Data provided START
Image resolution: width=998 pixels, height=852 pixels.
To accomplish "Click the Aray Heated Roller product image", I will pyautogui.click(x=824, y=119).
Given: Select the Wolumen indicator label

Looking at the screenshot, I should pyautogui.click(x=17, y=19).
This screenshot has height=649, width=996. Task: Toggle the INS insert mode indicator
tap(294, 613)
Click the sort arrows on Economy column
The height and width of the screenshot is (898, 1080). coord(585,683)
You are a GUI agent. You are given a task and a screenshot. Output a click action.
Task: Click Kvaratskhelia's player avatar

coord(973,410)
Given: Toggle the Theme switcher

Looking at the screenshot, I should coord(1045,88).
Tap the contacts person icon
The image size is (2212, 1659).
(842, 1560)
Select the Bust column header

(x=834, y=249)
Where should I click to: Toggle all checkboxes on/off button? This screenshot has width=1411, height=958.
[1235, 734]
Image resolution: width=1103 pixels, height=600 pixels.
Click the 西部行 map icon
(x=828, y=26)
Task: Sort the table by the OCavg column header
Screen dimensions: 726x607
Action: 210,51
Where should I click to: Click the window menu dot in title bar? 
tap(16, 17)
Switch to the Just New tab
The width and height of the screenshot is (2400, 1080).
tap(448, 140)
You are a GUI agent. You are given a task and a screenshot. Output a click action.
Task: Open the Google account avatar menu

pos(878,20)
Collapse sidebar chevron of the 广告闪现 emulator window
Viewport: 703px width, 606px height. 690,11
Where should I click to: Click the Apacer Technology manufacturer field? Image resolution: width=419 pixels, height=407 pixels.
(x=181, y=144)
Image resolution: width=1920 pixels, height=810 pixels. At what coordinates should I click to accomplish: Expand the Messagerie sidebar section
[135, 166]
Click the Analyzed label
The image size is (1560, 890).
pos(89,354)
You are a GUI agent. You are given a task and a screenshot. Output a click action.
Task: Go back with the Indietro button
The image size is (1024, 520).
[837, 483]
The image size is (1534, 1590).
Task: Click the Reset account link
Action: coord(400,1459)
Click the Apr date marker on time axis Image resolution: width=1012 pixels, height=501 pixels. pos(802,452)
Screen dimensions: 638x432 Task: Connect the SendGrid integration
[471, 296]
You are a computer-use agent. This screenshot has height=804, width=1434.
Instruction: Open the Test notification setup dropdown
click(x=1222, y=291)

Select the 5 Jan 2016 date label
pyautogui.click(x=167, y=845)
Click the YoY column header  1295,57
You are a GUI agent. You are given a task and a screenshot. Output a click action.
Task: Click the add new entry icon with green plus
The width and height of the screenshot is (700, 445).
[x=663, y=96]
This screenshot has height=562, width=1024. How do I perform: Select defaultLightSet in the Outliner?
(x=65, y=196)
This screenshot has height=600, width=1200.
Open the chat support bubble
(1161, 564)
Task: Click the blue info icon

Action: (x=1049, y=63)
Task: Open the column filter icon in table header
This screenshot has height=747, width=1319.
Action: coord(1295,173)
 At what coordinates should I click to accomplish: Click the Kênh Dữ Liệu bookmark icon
Data provided END
#### Required action:
Retype the data. Keep every word as it stands.

#### Worked solution:
Image resolution: width=998 pixels, height=852 pixels.
To accomplish "Click the Aray Heated Roller product image", I will pyautogui.click(x=824, y=119).
Given: Select the Wolumen indicator label

Looking at the screenshot, I should pyautogui.click(x=17, y=19).
This screenshot has height=649, width=996. Task: Toggle the INS insert mode indicator
tap(294, 613)
Click the sort arrows on Economy column
The height and width of the screenshot is (898, 1080). coord(585,683)
You are a GUI agent. You are given a task and a screenshot. Output a click action.
Task: Click Kvaratskhelia's player avatar

coord(973,410)
Given: Toggle the Theme switcher

Looking at the screenshot, I should coord(1045,88).
Tap the contacts person icon
The image size is (2212, 1659).
(842, 1560)
Select the Bust column header

(x=834, y=249)
Where should I click to: Toggle all checkboxes on/off button? This screenshot has width=1411, height=958.
[1235, 734]
Image resolution: width=1103 pixels, height=600 pixels.
Click the 西部行 map icon
(x=828, y=26)
Task: Sort the table by the OCavg column header
Screen dimensions: 726x607
Action: 210,51
Where should I click to: Click the window menu dot in title bar? 
tap(16, 17)
Switch to the Just New tab
The width and height of the screenshot is (2400, 1080).
tap(448, 140)
You are a GUI agent. You are given a task and a screenshot. Output a click action.
Task: Open the Google account avatar menu

pos(878,20)
Collapse sidebar chevron of the 广告闪现 emulator window
Viewport: 703px width, 606px height. 690,11
Where should I click to: Click the Apacer Technology manufacturer field? Image resolution: width=419 pixels, height=407 pixels.
(x=181, y=144)
Image resolution: width=1920 pixels, height=810 pixels. At what coordinates should I click to accomplish: Expand the Messagerie sidebar section
[135, 166]
Click the Analyzed label
The image size is (1560, 890).
pos(89,354)
You are a GUI agent. You are given a task and a screenshot. Output a click action.
Task: Go back with the Indietro button
The image size is (1024, 520).
[837, 483]
The image size is (1534, 1590).
Task: Click the Reset account link
Action: coord(400,1459)
Click the Apr date marker on time axis Image resolution: width=1012 pixels, height=501 pixels. pos(802,452)
Screen dimensions: 638x432 Task: Connect the SendGrid integration
[471, 296]
You are a computer-use agent. This screenshot has height=804, width=1434.
Instruction: Open the Test notification setup dropdown
click(x=1222, y=291)

Select the 5 Jan 2016 date label
pyautogui.click(x=167, y=845)
Click the YoY column header  1295,57
You are a GUI agent. You are given a task and a screenshot. Output a click action.
Task: Click the add new entry icon with green plus
The width and height of the screenshot is (700, 445).
[x=663, y=96]
This screenshot has height=562, width=1024. How do I perform: Select defaultLightSet in the Outliner?
(x=65, y=196)
This screenshot has height=600, width=1200.
Open the chat support bubble
(1161, 564)
Task: Click the blue info icon

Action: (x=1049, y=63)
Task: Open the column filter icon in table header
This screenshot has height=747, width=1319.
Action: coord(1295,173)
 At what coordinates should I click to accomplish: Click the Kênh Dữ Liệu bookmark icon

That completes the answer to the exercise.